ただ、法的に許されている飲酒最低年齢は、日本は20歳以上と世界でも最も遅い分類に入る。
スイスなどは、州により異なるが、14歳からお酒が飲める所もある。
アルコール健康障害対策推進室とは
しかしここにきて日本でも、アルコールを規制しようとする動きが活発化し始めてきた。
2010年にWHO(世界保健機関)が「アルコールの有害な使用を減らす為の世界戦略」を採択したことを受けて、2014年に「アルコール健康障害対策基本法」を施行。
さらに、2016年から2020年までの4ケ年計画で、アルコール健康障害対策基本計画が策定された。
同計画は内閣府の担当であったが、それを厚生労働省が引き継ぐ形で、本年4月1日の「アルコール健康障害対策推進室」の設置となった。
推進室の業務としては
・都道府県ごとのアルコール健康障害対策推進計画の策定を要請
・アルコールに関する医学的な研究の支援
・アルコールに関する正しい知識の啓蒙
等があるようだ。
アルコールは規制されるのか?
アルコール規制と聞いて真っ先に思い浮かぶのが「値上げ」だろう。
酒類の値上げ=酒税の値上げということになる。
これは残念ながら、6月1日に改正酒税法が施行されることで現実となる。
ただ、このことは以前から議論されていた案件なので、推進室が出来たからという訳ではないようだ。
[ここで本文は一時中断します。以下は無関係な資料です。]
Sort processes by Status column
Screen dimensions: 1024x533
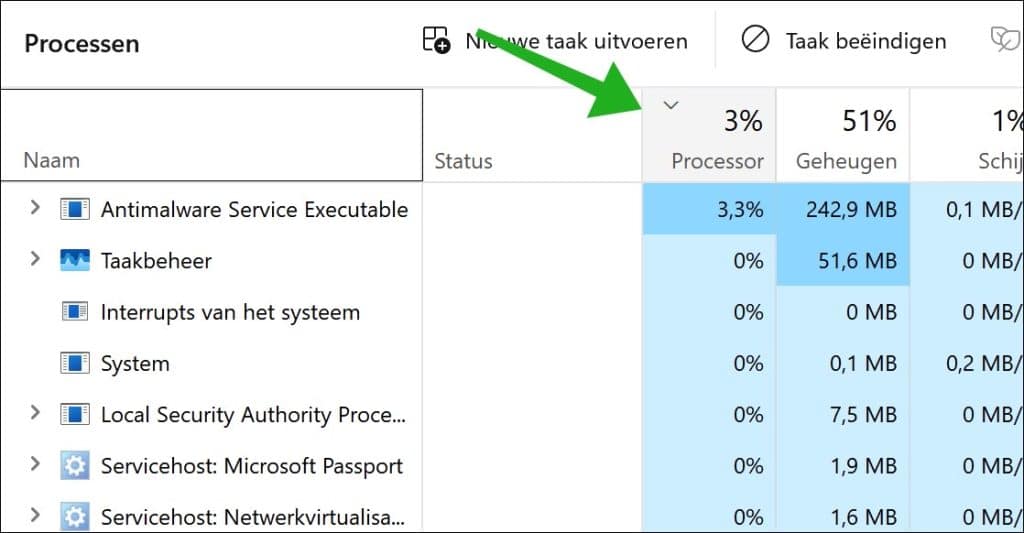(464, 160)
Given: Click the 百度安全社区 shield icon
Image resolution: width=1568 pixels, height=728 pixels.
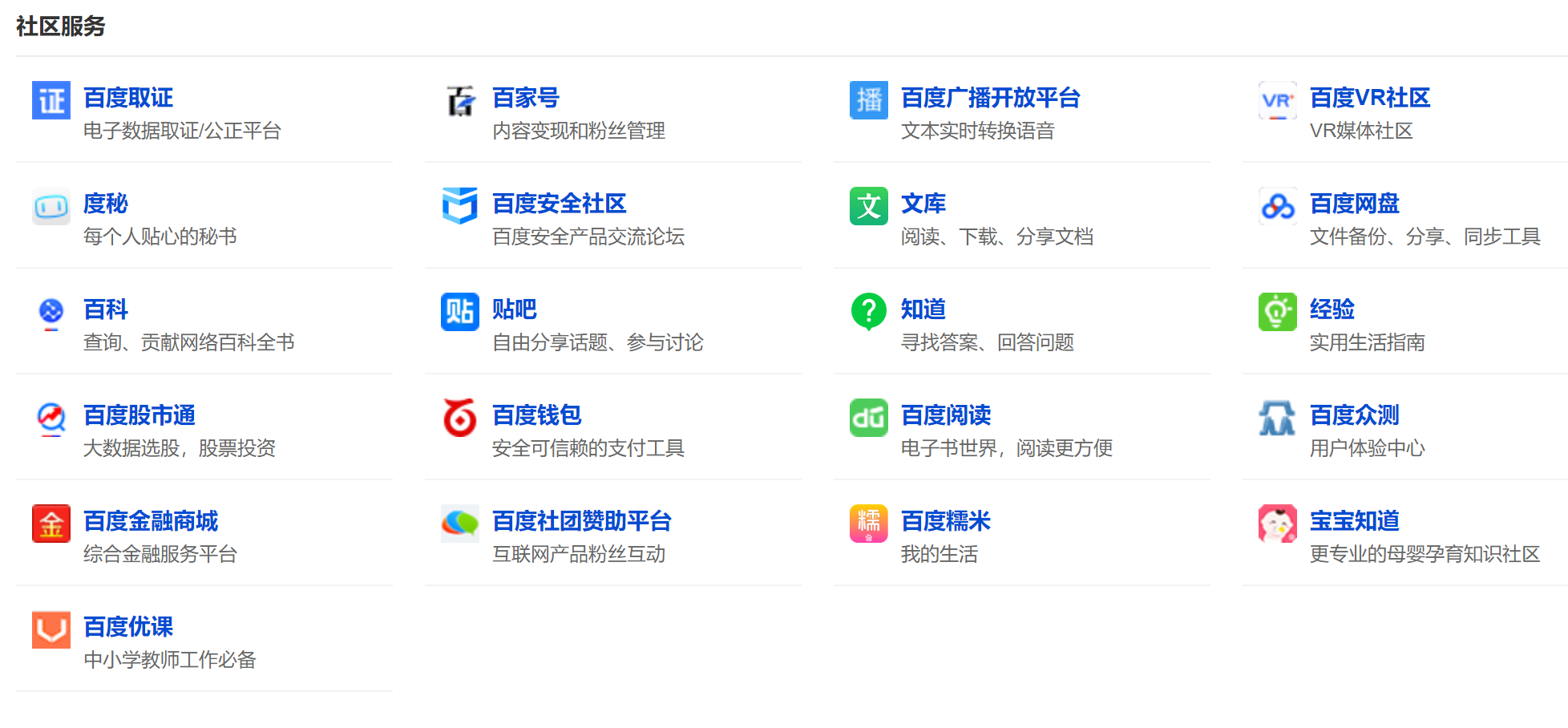Looking at the screenshot, I should (460, 206).
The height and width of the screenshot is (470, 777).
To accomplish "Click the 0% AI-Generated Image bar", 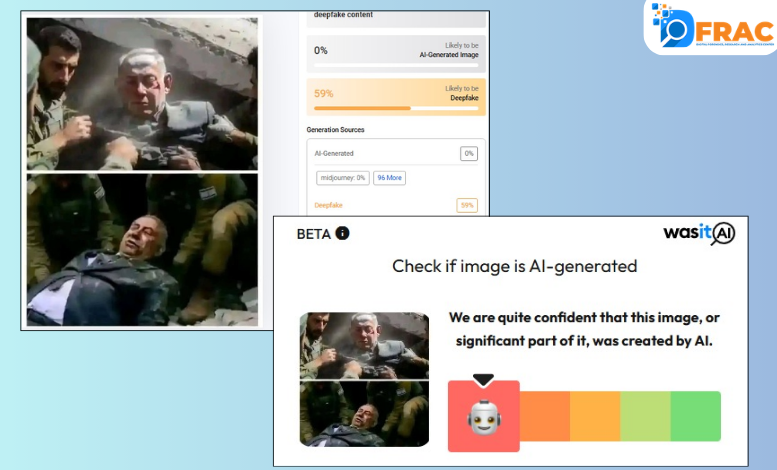I will click(396, 65).
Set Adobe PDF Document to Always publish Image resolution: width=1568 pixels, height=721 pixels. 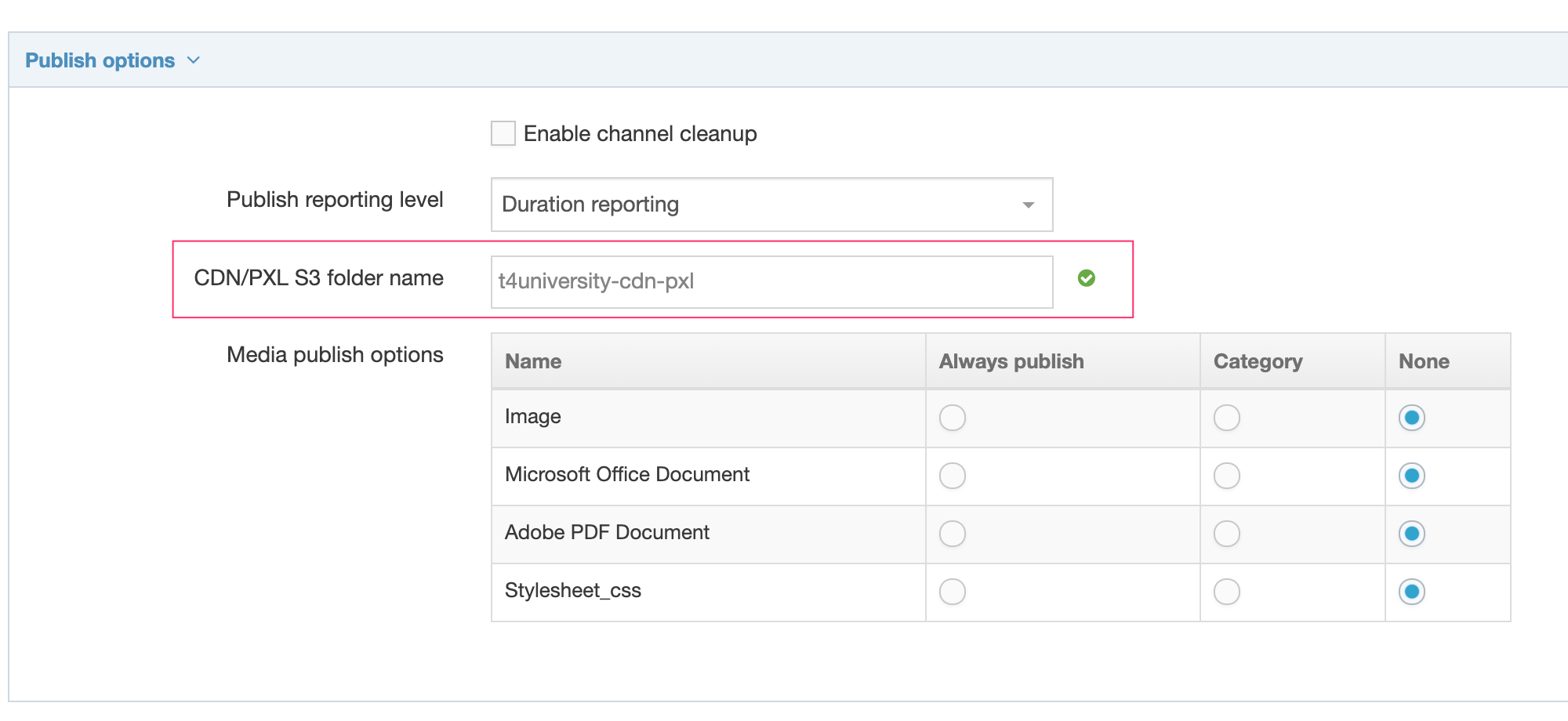point(952,534)
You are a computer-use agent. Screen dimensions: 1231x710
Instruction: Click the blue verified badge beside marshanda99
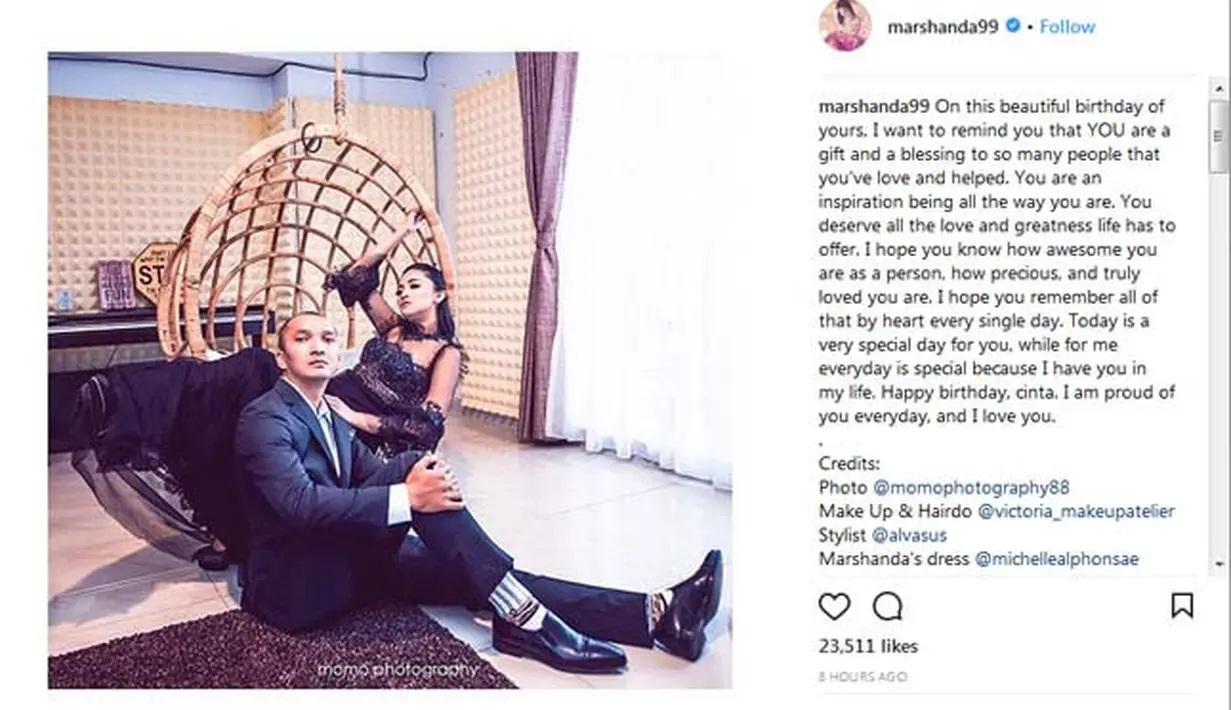[1014, 27]
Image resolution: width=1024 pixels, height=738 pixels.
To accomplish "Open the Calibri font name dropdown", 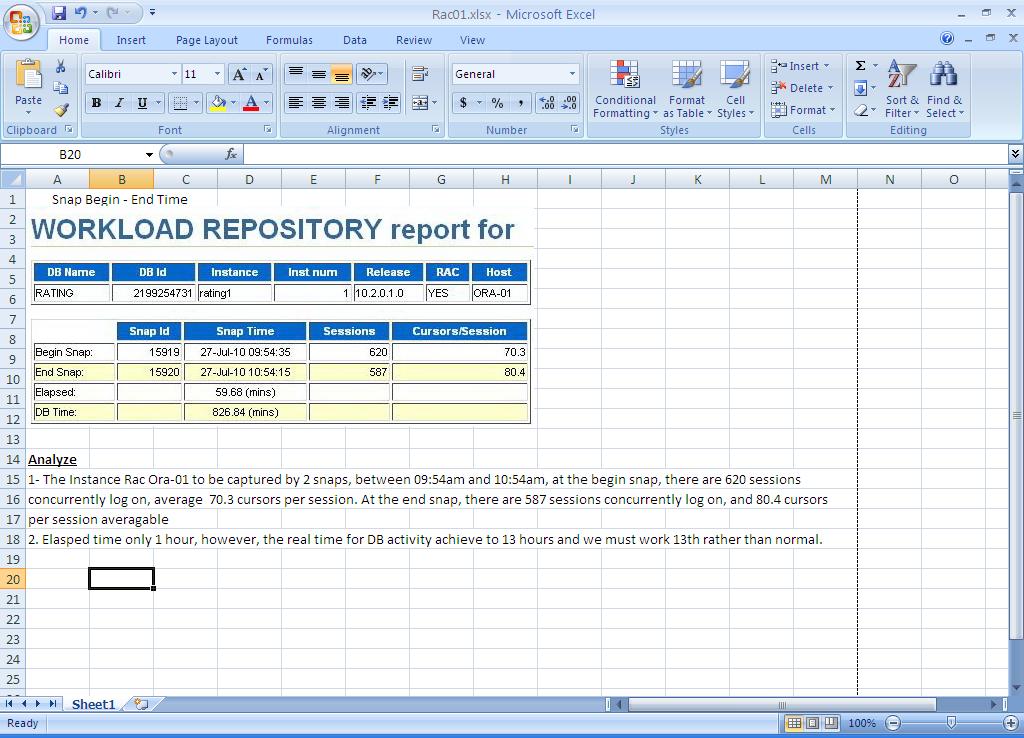I will 174,74.
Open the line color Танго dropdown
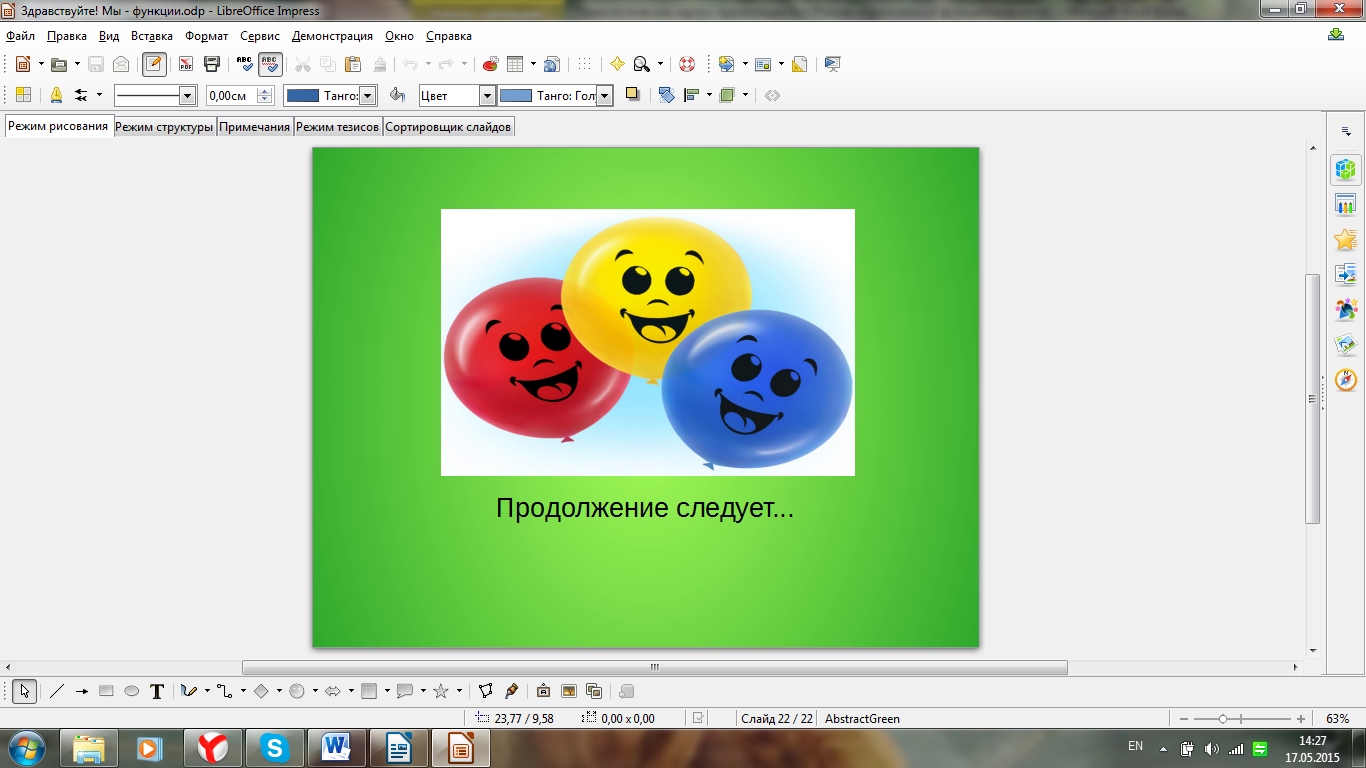The height and width of the screenshot is (768, 1366). [367, 96]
では、飲み放題システムの禁止や、自販機でのアルコール販売の禁止はどうなのだろう?
これらも、現時点では特に新しい動きは無いようだ。
結局の所、アルコール健康障害対策推進室は、設置されて日が浅いということもあり、全てが手探り状態のようだ。
アルコールの規制までにはまだ先が長いというのが正しい認識かもしれない。
ただ、煙草の規制にしても、アルコールの規制にしても、世界的な流れであることは間違いない。
いつかは来るであろう「禁酒禁煙」のXデーに備えて、今から節煙節酒の努力くらいはしておいてもよいのかもしれない。